Law Enforcement Seeks to Locate Individual Wanted for First-Degree Murder

Members of the FBI’s Washington Field Office and Metropolitan Police Department Safe Streets Task Force are requesting the public’s assistance in locating Elliott Avery Starks, 34, who is being sought in connection with the homicide of Antina Pratt, 40, of Southeast, Washington, D.C. Pratt’s body was found brutally stabbed multiple times on Tuesday, November 8, 2016, at approximately 3:00 p.m. on the Suitland Parkway-Buena Vista Bike Trail near the 2600 Block of Pomeroy Road, S.E.

Elliott Avery Starks is described as a black male, 165 pounds, 5’11” tall, with brown eyes, a medium complexion, and black hair (balding on top). 

The FBI’s Washington Field Office and Metropolitan Police Department Safe Streets Task Force is seeking Elliott Avery Starks, who is sought in connection with the homicide of Antina Pratt.

The Metropolitan Police Department holds an arrest warrant for Starks, who was charged in the District of Columbia Superior Court on January 6, 2017, with premeditated first-degree murder while armed. Starks should be considered armed and dangerous. Starks may have fled the Washington, D.C. area and may possibly be in South Carolina, North Carolina, or Atlanta, Georgia.

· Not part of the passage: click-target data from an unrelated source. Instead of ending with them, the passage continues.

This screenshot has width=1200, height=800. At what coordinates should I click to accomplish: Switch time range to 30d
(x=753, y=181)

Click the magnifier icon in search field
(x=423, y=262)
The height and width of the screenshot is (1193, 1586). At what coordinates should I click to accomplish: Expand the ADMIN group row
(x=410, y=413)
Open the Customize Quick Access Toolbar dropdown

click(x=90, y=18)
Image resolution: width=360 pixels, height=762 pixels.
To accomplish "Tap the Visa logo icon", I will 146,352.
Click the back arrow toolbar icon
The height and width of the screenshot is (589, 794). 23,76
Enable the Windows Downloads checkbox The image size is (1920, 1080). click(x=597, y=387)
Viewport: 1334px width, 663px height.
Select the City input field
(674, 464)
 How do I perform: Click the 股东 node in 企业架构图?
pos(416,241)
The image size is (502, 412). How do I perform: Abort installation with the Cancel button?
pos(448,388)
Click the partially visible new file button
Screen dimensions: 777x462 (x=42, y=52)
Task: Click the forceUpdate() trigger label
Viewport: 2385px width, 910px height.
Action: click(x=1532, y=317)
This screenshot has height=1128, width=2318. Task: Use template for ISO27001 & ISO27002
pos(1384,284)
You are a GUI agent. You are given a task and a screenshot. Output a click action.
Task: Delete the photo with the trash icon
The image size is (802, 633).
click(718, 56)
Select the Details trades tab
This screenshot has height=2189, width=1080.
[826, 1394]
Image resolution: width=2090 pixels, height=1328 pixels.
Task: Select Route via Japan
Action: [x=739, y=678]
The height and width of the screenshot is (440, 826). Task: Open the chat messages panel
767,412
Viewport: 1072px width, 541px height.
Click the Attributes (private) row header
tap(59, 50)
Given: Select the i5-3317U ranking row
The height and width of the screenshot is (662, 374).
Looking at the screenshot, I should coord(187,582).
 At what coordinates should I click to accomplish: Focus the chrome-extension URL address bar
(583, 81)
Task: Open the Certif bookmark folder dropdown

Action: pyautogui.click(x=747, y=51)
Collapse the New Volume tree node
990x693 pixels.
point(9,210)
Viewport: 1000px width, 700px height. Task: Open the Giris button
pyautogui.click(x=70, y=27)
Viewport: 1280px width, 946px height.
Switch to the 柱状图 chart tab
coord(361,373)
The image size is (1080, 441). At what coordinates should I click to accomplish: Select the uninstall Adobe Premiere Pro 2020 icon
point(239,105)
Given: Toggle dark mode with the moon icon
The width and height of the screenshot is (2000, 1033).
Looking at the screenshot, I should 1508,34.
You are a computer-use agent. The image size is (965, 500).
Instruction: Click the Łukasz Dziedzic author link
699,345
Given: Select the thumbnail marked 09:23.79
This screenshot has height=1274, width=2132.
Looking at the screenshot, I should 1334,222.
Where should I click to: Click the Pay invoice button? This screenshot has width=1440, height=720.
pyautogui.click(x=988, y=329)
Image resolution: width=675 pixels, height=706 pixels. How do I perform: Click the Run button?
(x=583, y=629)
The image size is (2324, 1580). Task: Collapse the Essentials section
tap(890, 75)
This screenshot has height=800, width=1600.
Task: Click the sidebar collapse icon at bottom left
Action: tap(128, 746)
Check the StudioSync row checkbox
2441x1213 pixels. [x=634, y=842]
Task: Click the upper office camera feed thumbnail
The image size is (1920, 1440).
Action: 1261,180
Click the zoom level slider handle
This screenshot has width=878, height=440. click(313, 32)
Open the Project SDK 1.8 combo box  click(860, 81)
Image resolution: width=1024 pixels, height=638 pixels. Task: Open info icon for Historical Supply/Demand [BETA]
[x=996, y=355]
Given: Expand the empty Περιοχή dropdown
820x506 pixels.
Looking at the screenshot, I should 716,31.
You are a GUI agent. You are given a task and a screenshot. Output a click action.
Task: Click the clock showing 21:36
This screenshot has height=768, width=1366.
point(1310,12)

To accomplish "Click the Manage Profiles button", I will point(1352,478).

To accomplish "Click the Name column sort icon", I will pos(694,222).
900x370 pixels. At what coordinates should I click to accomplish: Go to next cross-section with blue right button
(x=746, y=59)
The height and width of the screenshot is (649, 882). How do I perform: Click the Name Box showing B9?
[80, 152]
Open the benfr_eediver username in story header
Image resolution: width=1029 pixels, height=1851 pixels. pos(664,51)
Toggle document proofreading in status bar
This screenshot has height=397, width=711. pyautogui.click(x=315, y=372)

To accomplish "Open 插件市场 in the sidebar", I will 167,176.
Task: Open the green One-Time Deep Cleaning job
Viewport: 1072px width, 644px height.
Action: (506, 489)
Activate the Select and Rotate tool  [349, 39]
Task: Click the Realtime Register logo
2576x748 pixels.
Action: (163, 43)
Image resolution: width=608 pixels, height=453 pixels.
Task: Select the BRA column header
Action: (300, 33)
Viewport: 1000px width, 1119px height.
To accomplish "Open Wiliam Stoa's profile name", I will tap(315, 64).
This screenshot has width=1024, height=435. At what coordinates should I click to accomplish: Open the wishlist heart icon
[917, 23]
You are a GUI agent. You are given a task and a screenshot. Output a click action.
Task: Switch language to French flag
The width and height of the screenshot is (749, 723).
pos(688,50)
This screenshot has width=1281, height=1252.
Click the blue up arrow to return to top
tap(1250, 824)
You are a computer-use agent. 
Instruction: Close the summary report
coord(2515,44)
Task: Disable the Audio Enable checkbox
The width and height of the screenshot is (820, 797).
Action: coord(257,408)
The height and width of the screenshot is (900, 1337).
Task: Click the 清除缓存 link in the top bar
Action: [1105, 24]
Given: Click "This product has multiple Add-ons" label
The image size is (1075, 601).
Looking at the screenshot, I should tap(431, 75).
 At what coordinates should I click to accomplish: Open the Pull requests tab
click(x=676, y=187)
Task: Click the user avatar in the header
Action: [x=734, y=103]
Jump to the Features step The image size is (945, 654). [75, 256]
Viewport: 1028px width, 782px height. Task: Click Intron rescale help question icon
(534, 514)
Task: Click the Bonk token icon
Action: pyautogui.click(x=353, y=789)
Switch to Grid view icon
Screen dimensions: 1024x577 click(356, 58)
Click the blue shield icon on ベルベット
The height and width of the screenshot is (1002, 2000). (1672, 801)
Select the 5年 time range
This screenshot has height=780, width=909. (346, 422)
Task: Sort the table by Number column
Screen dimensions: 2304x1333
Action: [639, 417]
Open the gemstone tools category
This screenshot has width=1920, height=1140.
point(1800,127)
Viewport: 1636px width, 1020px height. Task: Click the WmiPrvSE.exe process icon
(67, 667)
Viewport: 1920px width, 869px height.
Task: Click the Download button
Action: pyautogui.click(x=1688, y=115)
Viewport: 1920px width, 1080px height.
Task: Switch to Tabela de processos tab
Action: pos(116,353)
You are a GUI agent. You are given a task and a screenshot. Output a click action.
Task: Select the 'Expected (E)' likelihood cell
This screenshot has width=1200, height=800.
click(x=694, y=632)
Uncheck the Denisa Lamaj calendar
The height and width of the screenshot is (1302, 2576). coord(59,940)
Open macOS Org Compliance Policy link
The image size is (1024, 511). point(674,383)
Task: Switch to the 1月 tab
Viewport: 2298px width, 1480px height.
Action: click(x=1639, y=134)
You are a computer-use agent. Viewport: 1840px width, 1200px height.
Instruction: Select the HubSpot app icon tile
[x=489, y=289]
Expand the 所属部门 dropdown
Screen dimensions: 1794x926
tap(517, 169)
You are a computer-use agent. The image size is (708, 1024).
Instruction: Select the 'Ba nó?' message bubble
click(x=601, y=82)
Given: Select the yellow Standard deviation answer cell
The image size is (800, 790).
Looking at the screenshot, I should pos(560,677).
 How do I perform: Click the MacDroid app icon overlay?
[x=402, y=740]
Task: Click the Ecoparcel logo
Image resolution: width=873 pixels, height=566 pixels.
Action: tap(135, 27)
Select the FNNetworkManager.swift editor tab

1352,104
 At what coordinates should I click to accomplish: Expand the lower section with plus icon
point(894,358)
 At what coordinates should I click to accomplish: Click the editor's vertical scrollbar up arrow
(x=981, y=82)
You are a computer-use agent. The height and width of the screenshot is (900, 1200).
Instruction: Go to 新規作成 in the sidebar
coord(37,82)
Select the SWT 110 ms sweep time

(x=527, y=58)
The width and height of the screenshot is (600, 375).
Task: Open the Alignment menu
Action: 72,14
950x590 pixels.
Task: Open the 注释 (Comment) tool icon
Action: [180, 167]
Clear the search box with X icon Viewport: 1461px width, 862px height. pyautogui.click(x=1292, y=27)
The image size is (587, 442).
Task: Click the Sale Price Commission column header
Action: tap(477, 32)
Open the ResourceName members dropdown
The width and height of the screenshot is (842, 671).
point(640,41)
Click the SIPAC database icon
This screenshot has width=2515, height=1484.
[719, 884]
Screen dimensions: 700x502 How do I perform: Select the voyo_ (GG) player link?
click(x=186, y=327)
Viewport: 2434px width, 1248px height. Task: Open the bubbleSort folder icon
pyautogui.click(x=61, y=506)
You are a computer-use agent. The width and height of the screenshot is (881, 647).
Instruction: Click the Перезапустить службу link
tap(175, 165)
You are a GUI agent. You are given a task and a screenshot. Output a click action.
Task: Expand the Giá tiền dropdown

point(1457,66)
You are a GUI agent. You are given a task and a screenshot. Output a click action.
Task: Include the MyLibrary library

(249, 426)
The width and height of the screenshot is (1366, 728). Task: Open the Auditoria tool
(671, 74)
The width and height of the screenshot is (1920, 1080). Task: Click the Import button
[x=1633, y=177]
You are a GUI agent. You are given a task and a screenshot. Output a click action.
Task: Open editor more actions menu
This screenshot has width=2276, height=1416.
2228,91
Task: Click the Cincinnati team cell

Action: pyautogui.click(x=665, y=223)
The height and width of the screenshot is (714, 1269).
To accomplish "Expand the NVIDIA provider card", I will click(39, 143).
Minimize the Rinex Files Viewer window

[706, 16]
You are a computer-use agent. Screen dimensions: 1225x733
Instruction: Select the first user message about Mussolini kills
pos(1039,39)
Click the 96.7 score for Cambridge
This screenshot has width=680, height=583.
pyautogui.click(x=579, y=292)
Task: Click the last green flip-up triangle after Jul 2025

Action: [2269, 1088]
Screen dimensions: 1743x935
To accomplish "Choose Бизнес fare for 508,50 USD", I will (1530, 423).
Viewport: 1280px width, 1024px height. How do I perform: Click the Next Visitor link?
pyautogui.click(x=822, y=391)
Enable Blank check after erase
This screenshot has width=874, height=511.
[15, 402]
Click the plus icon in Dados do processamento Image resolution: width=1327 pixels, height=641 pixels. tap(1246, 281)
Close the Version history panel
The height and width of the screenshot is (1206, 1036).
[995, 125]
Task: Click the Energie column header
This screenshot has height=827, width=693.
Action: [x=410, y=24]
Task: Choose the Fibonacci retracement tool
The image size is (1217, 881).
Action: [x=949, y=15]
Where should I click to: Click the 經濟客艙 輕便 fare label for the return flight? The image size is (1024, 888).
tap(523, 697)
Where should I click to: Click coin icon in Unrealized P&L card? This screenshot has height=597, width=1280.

The FBI/MPD Safe Streets Task Force requests that anyone with information about Starks to contact the FBI at (202) 278-2000 or the Metropolitan Police Department at (202) 727-9099. Anonymous information may be submitted to MPD’s text tip line by text messaging 50411 or online at tips.fbi.gov.

This case is being investigated by the FBI/MPD Safe Streets Task Force, which targets violent drug trafficking gangs and attempts to reduce violent crime in the District of Columbia. The Safe Streets Initiative is funded in part by the Baltimore Washington High Intensity Drug Trafficking Area, as well as the Organized Crime Drug Enforcement Task Force. The initiative is one of more than 150 Safe Streets Task Forces across the country that combat street gangs by combining federal, state, and local police resources. The task forces, which began in 1992 in Los Angeles and the District of Columbia, address gang activity, including drug-related crimes.